Prompt -
Starting with the line that contains "Task: Click search magnifier in job title box", give again exactly and only each line through the end of the records; include the last line and exclude pictures.

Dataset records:
>>>>>

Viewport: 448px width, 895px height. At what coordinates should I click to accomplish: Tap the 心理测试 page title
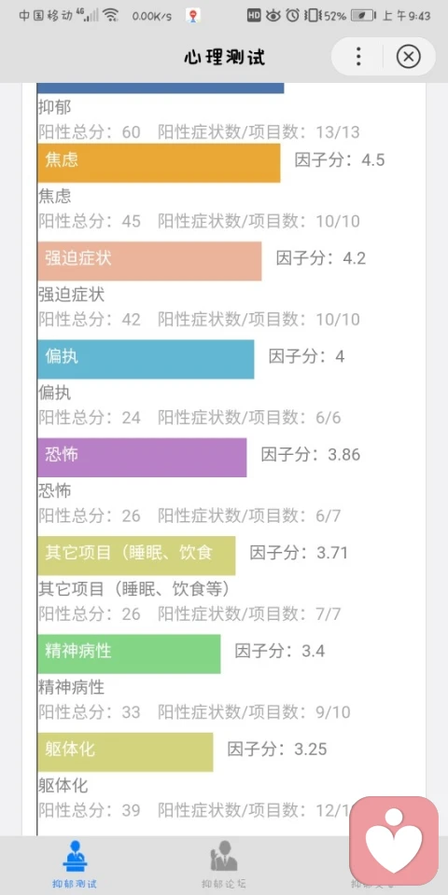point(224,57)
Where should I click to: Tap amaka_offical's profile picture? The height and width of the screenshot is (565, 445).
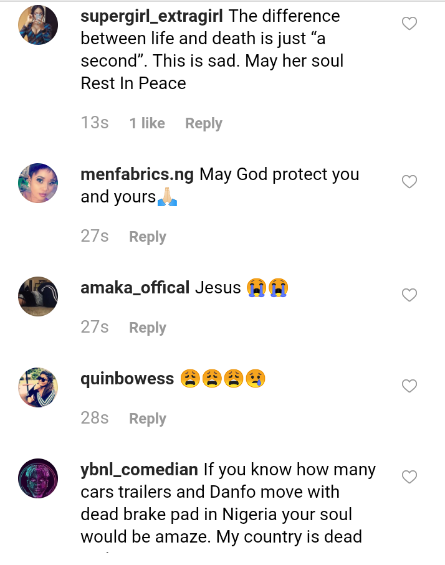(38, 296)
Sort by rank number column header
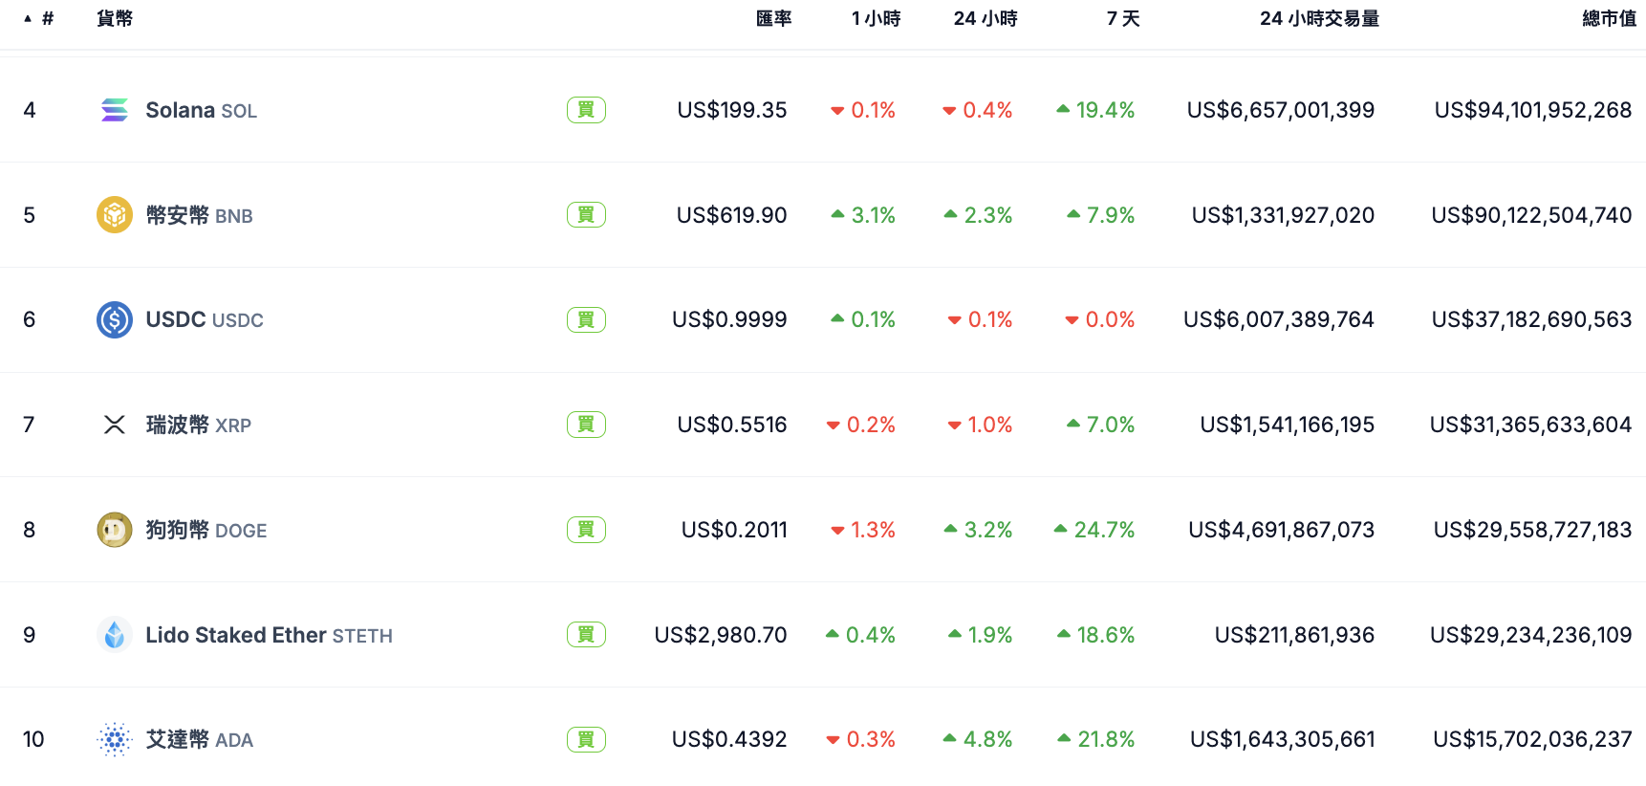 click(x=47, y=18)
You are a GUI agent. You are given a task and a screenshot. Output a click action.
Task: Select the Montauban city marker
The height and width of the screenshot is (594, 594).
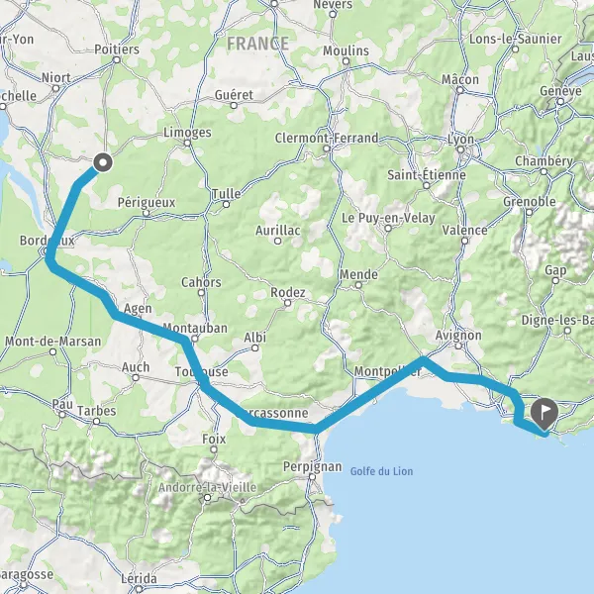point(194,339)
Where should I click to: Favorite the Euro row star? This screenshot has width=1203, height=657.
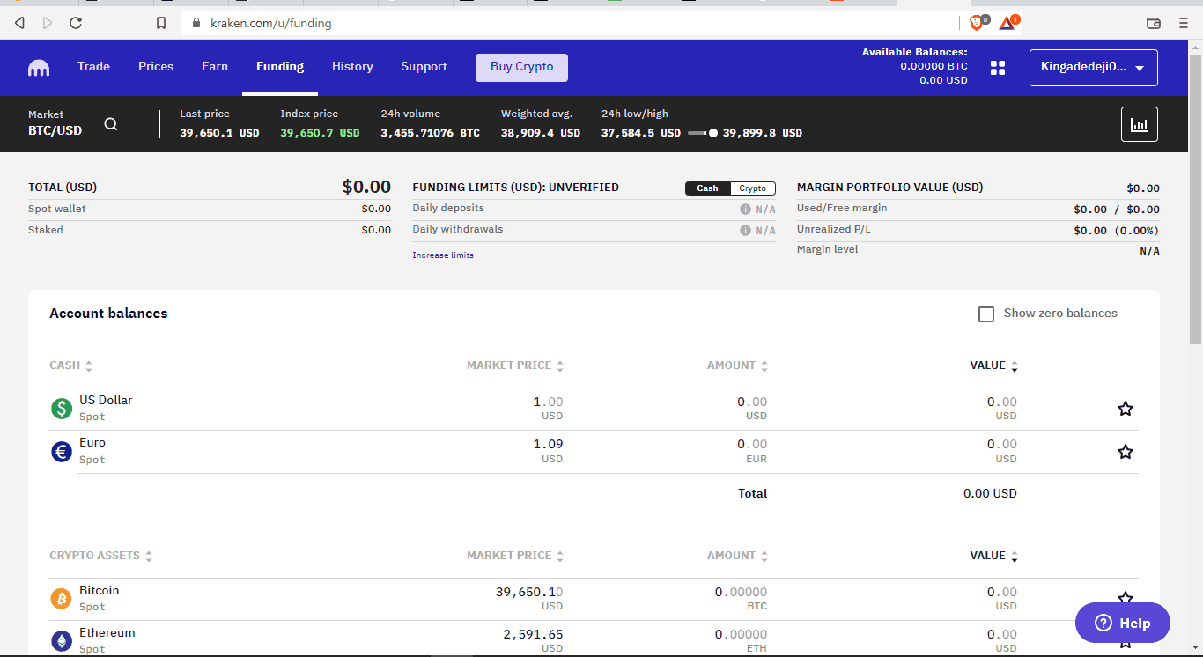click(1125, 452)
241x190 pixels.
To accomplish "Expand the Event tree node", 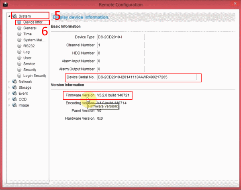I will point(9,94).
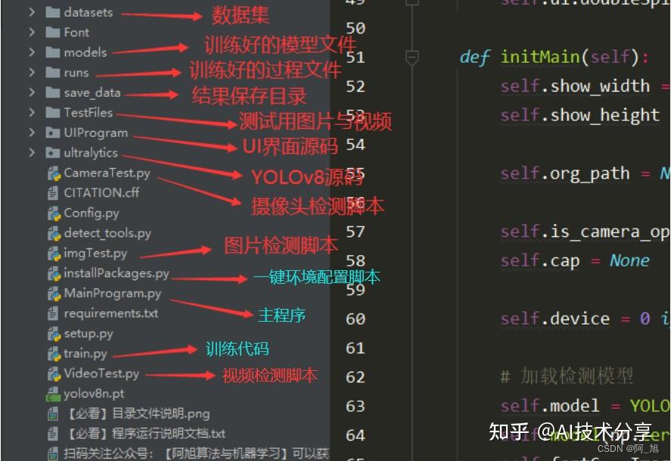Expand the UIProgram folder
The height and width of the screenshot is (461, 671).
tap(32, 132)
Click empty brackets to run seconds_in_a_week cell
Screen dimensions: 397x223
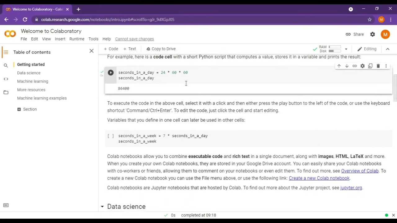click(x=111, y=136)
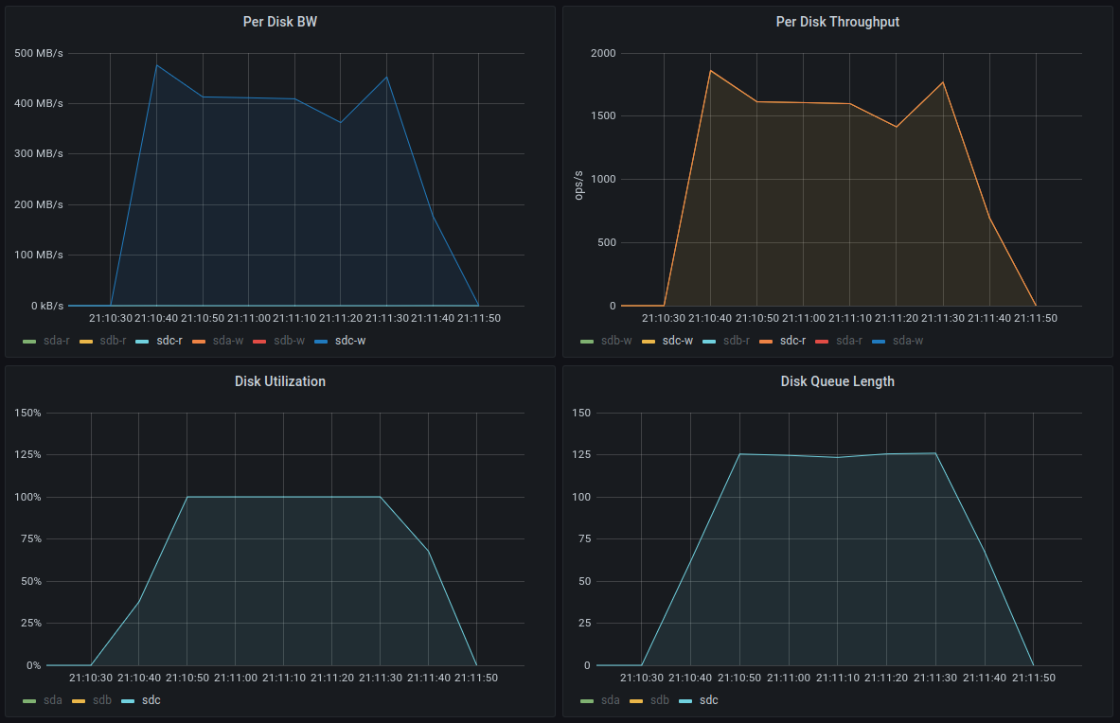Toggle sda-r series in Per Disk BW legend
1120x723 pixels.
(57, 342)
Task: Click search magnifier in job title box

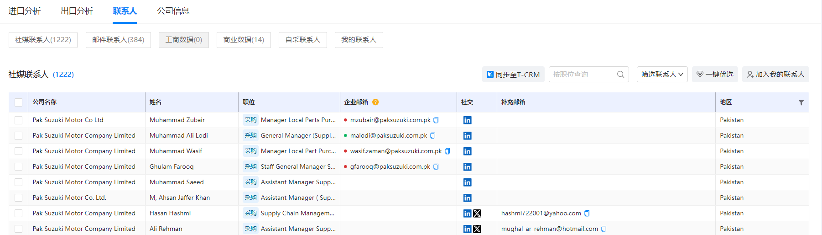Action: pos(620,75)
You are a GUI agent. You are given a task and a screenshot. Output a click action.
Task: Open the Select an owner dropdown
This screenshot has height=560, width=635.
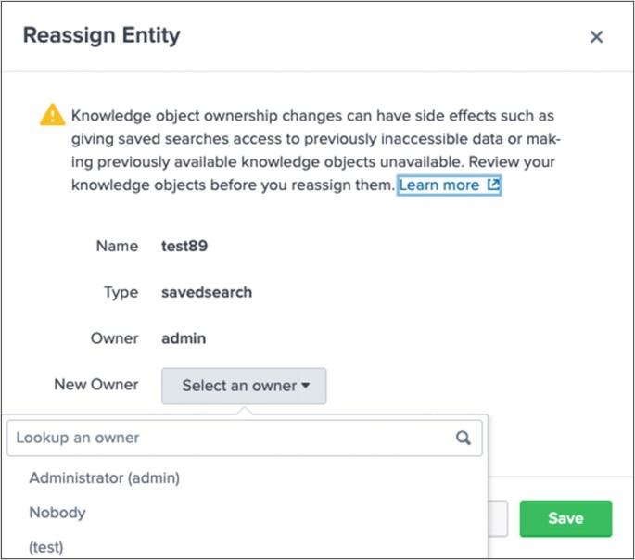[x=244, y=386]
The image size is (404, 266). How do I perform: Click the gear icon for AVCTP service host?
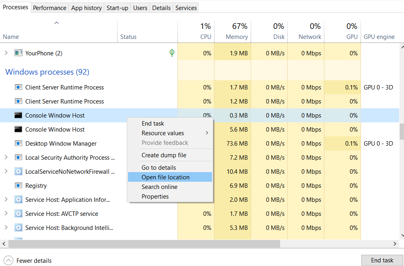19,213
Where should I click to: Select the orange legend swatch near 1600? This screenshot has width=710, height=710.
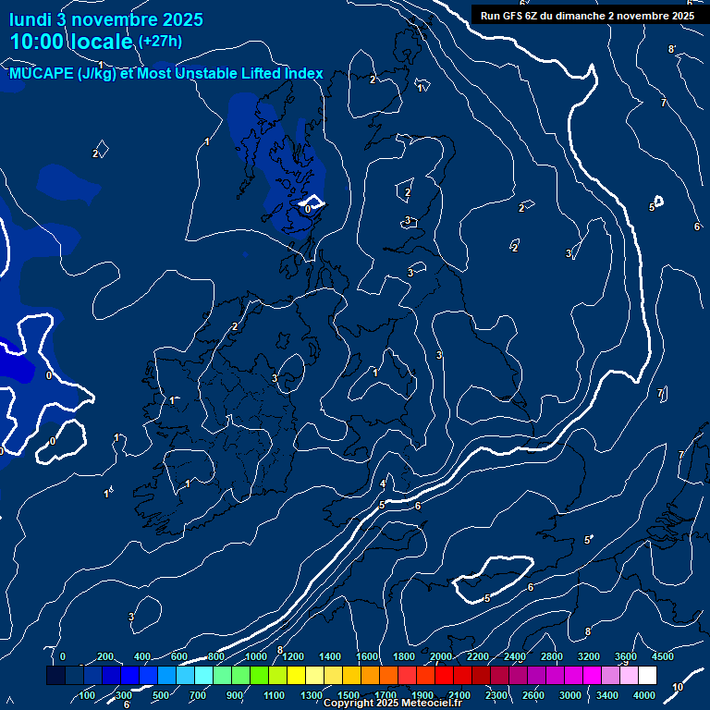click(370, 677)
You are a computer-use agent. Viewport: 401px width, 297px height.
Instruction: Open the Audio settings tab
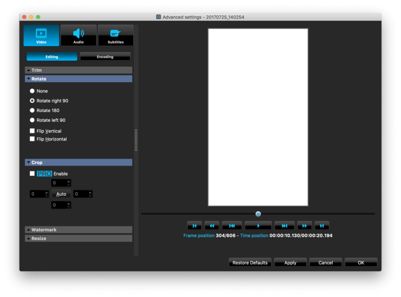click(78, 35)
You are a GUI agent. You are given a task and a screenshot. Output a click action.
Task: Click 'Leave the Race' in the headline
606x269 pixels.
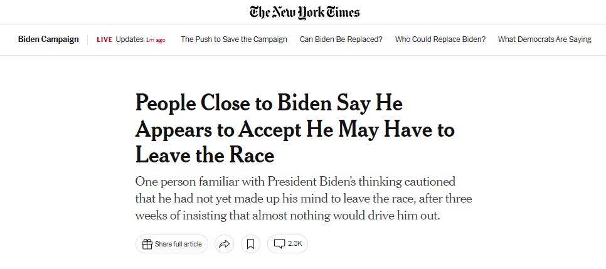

<<<<<

Solution for this exercise -
Task: Click search magnifier in job title box

Action: pos(620,75)
You are a GUI agent. You are given a task and a screenshot. Output a click action.
Task: Open the Select an owner dropdown
This screenshot has height=560, width=635.
[x=244, y=386]
The image size is (404, 266). How do I perform: Click the gear icon for AVCTP service host?
19,213
Where should I click to: Select the orange legend swatch near 1600? This screenshot has width=710, height=710.
click(370, 677)
You are a computer-use agent. Viewport: 401px width, 297px height.
Instruction: Open the Audio settings tab
click(78, 35)
You are a GUI agent. You are given a task and a screenshot. Output a click action.
Task: Click 'Leave the Race' in the headline
606x269 pixels.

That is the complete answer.